Infrared Emission by Dust Around lambda Bootis Stars: Debris Disks or Thermally Emitting Nebulae?

TL;DR

This paper models infrared excesses around lambda Bootis stars as due to either debris disks or heated interstellar dust, suggesting most nearby excess stars likely have debris disks, while more distant ones may be ISM heated dust.

Contribution

It introduces a model explaining infrared excesses as heating of interstellar dust, providing an alternative to debris disk explanations for lambda Bootis stars.

Findings

Infrared excesses can be explained by ISM dust heating or debris disks.

Most nearby lambda Bootis stars with IR excess likely have debris disks.

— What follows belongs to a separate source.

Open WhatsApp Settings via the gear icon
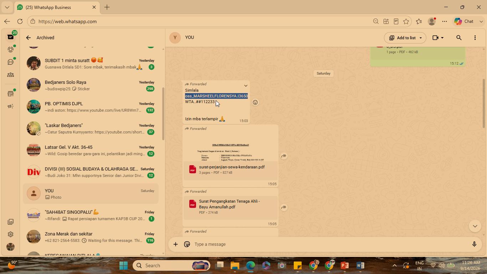 coord(11,234)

Distant stars' IR excesses may result from interstellar dust heating.

Abstract

We present a model that describes stellar infrared excesses due to heating of the interstellar (IS) dust by a hot star passing through a diffuse IS cloud. This model is applied to six lambda Bootis stars with infrared excesses. Plausible values for the IS medium (ISM) density and relative velocity between the cloud and the star yield fits to the excess emission. This result is consistent with the diffusion/accretion hypothesis that lambda Bootis stars (A- to F-type stars with large underabundances of Fe-peak elements) owe their characteristics to interactions with the ISM. This proposal invokes radiation pressure from the star to repel the IS dust and excavate a paraboloidal dust cavity in the IS cloud, while the metal-poor gas is accreted onto the stellar photosphere. However, the measurements of the infrared excesses can also be fit by planetary debris disk models. A more detailed consideration of the conditions to produce lambda Bootis characteristics indicates that the majority of infrared-excess stars within the Local Bubble probably have debris disks. Nevertheless, more distant stars may often have excesses due to heating of interstellar material such as in our model.